Datasets conforming to the above expectations must be registered in `__init__.py` to be used by a configuration.
## Reference Datasets
This directory contains several reference datasets which I have used in building DLAS. They include:
1. Stylegan2Dataset - Reads a set of images from a directory, performs some basic augmentations on them and injects
them directly into the state. LQ = HQ in this dataset.
1. SingleImageDataset - Reads image patches from a 'chunked' format along with the reference image and metadata about
how the patch was originally computed. The 'chunked' format is described below. Includes built-in ImageCorruption
features actuated by `image_corruptor.py`.
1. MultiframeDataset - Similar to SingleImageDataset, but infers a temporal relationship between images based on their
filenames: the last 12 characters before the file extension are assumed to be a frame counter.
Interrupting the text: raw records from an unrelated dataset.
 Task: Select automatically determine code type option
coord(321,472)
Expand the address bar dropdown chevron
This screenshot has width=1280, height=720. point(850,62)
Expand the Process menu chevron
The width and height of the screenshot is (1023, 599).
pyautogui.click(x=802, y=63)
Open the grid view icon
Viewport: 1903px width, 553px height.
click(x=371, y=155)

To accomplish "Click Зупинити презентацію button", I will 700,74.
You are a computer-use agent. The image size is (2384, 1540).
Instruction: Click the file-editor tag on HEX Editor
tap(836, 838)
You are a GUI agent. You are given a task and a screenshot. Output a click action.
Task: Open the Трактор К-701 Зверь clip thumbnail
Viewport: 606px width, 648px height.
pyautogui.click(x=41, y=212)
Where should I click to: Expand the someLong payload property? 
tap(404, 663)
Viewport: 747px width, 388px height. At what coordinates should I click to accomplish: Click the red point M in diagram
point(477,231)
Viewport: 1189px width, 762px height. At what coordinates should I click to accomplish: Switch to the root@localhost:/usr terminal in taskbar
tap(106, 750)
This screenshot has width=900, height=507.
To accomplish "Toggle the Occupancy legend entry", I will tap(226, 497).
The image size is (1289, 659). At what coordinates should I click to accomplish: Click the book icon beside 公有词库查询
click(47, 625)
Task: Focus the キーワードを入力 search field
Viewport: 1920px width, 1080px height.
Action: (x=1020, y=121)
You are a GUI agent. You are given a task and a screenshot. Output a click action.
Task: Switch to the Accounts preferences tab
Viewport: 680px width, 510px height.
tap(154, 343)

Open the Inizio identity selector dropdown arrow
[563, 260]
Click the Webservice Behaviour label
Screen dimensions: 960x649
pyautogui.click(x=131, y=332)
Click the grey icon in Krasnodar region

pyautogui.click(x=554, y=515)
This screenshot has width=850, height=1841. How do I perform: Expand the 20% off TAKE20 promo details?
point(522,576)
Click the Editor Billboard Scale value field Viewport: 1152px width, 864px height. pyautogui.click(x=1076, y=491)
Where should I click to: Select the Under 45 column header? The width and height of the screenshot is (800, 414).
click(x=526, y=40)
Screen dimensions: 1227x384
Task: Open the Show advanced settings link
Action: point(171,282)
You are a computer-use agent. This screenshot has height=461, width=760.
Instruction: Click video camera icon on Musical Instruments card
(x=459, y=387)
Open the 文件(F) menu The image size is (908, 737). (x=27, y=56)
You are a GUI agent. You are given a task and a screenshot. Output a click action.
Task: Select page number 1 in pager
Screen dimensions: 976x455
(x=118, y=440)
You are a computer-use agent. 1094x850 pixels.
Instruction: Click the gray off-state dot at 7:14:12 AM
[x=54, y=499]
Images from this
dataset are grouped together with a temporal dimension for working with video data.
1. MultiscaleDataset - Reads full images from a directory and builds a tree of images constructed by cropping squares
from the source image and resizing them to the target size recursively until the native resolution is hit. Each
recursive step decreases the crop size by a factor of 2.
1. FullImageDataset - An image patch dataset where the patches are dynamically extracted from full-size images. I have
generally stopped using this for performance reasons in favor of SingleImageDataset but it is useful for validation
and test so I keep it around.
## Information about the "chunked" format
This is the main format I have used in my experiments with image super resolution. It is fast to read and provides
rich metadata on the images that the patches are derived from, including a downsized "reference" fullsize image and
information on where the crop was taken from in the original image.
### Creating a chunked dataset
The file format for 'chunked' datasets is very particular. I recommend using `scripts/extract_subimages_with_ref.py`
to build these datasets from raw images. Here is how you would do that:
1. Edit `scripts/extract_subimages_with_ref.py` to set these configuration options:
```
opt['input_folder'] = <path to raw images>
opt['save_folder'] = <where your chunked dataset will be stored>
opt['crop_sz'] = [256, 512] # A list, the size of each sub-image that will be extracted and turned into patches.
opt['step'] = [128, 256] # The pixel distance the algorithm will step for each sub-image. If this is < crop_sz, patches will share image content.
opt['thres_sz'] = 128 # Amount of space that must be present on the edges of an image for it to be included in the image patch. Generally should be equal to the lowest step size.
opt['resize_final_img'] = [1, .5] # Reduction factor that will be applied to image patches at this crop_sz level. TODO: infer this.
opt['only_resize'] = False # If true, disables the patch-removal algorithm and just resizes the input images.
opt['vertical_split'] = False # Used for stereoscopic images. Not documented.
```
Note: the defaults should work fine for many applications.
1. Execute the script: `python scripts/extract_subimages_with_ref.py`. If you are having issues with imports, make sure
you set `PYTHONPATH` to the repo root.
### Chunked cache
To make trainer startup fast, the chunked datasets perform some preprocessing the first time they are loaded. The entire
dataset is scanned and a cache is built up and saved in cache.pth. Future invocations only need to load cache.pth on
startup, which greatly speeds up trainer startup when you are debugging issues.
There is an important caveat here: this cache will not be recomputed unless you delete it. This means if you add new
images to your dataset, you must delete the cache for them to be picked up! Likewise, if you copy your dataset to a
new file path or a different computer, cache.pth must be deleted for it to work. In the latter case, you'll likely run
into some weird errors.
### Details about the dataset format
If you look inside of a dataset folder output by above, you'll see a list of folders. Each folder represents a single
image that was found by the script.
Inside of that folder, you will see 3 different types of files:
1. Image patches, each of which have a unique ID within the given set. These IDs do not necessarily need to be unique
across the entire dataset.
1. `centers.pt` A pytorch pickle which is just a dict that describes some metadata about the patches, like: where they
were located in the source image and their original width/height.
1. `ref.jpg` Is a square version of the original image that is downsampled to the patch size.